In 1970 the Oilers joined the NFL, and there would be no more postseason trips until the dawning of Earl Campbell’s Luv Ya Blue “era” in 1978. Looking back, that was really just a blink in time; two dream-crushing stompings in the AFC championship game in ’78 and ’79, both courtesy of the despised and feared Pittsburgh Steelers.
And after that, the Oilers won exactly three playoff games in their final 16 years in the Dome, culminating in the absolutely psyche-pulverizing choke-job in Buffalo in ’92 and the upset loss to the elderly Joe Montana’s Chiefs in the Dome in ’93.
The Oilers moved to Tennessee in 1997. In 1999, they went to the Super Bowl.
Combined, under the Dome's girders and glittering glass, the Oilers and Astros gave us almost 65 years of little more than futility, heartbreak, and despair. Only Wrigley Field and Fenway Park provided more doom-laden seasons for their cities, and Fenway's curse is now broken.
The Curse of Kirby and Main extended to teams that only occasionally played there.
Take the UH basketball team. In 1968 Elvin Hayes and Guy V. Lewis’s Cougars shocked the world by beating Lew Alcindor’s UCLA Bruins in the watershed “Game of the Century.” Sadly, that was a mere regular season game. In the rematch, in semifinals of the NCAA tournament, the Bruins crushed the Coogs by 32 points.
That was the second of what would eventually be five Cougar trips to the Final Four, five trips with zero wins, including that punch to the solar plexus we won’t even write about here except to say it was the only time a sporting event ever made us both weep and wail, literally.
Just playing a couple of games in the Dome cursed UH basketball for decades to come.
Oh yeah, there was the Battle of the Sexes, in which Billie Jean King beat Bobby Riggs.

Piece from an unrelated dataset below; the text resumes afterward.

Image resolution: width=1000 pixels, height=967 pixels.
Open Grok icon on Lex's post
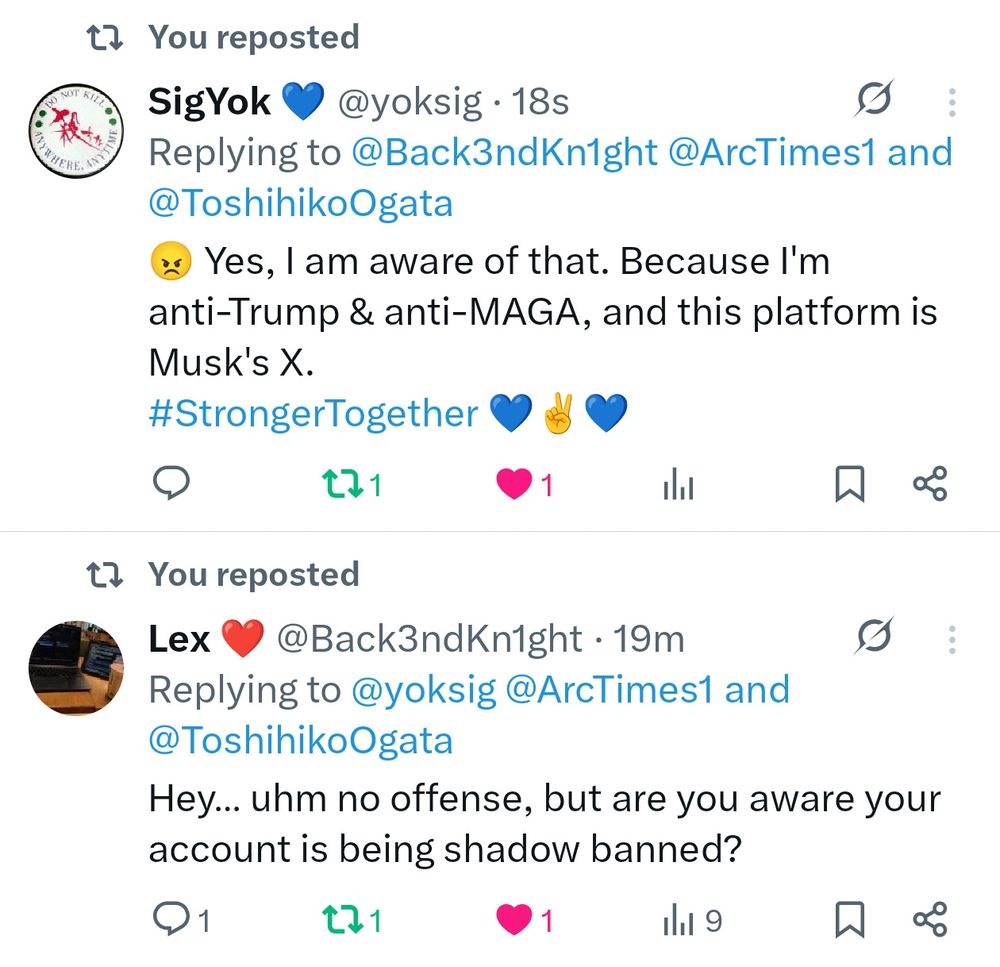coord(874,636)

It was a feel-good story of Women’s Lib and a smartass’s comeuppance, but now strong evidence is coming forth that Riggs threw the match in an elaborate, sleazy, mob-related gambling scam. No good ever came from the Dome.
And then there was Karel Soucek, the stuntman who died in a horrific accident in front of 35,000 fans in the Astrodome.
No doubt about it. It’s a cursed place…And the Dome’s deathly embrace extended beyond sports and stunts.
The first singer to grace a stage there was Judy Garland in 1965. She was dead, at 47, four years later.
Selena performed there in February of 1995. It was her last concert. She was murdered weeks later.
The deaths were not always literal. The Dome also killed a prominent political career. In 1992, the GOP nominated George H.W. Bush in the Dome. Months later Bill Clinton overcame an adultery scandal or three and a huge deficit in the approval polls to become the first Democrat elected to the Oval Office in 16 years.
As much as I love the Dome, the place is jinxed. It must be on a Karankawa burial ground. Tear it down.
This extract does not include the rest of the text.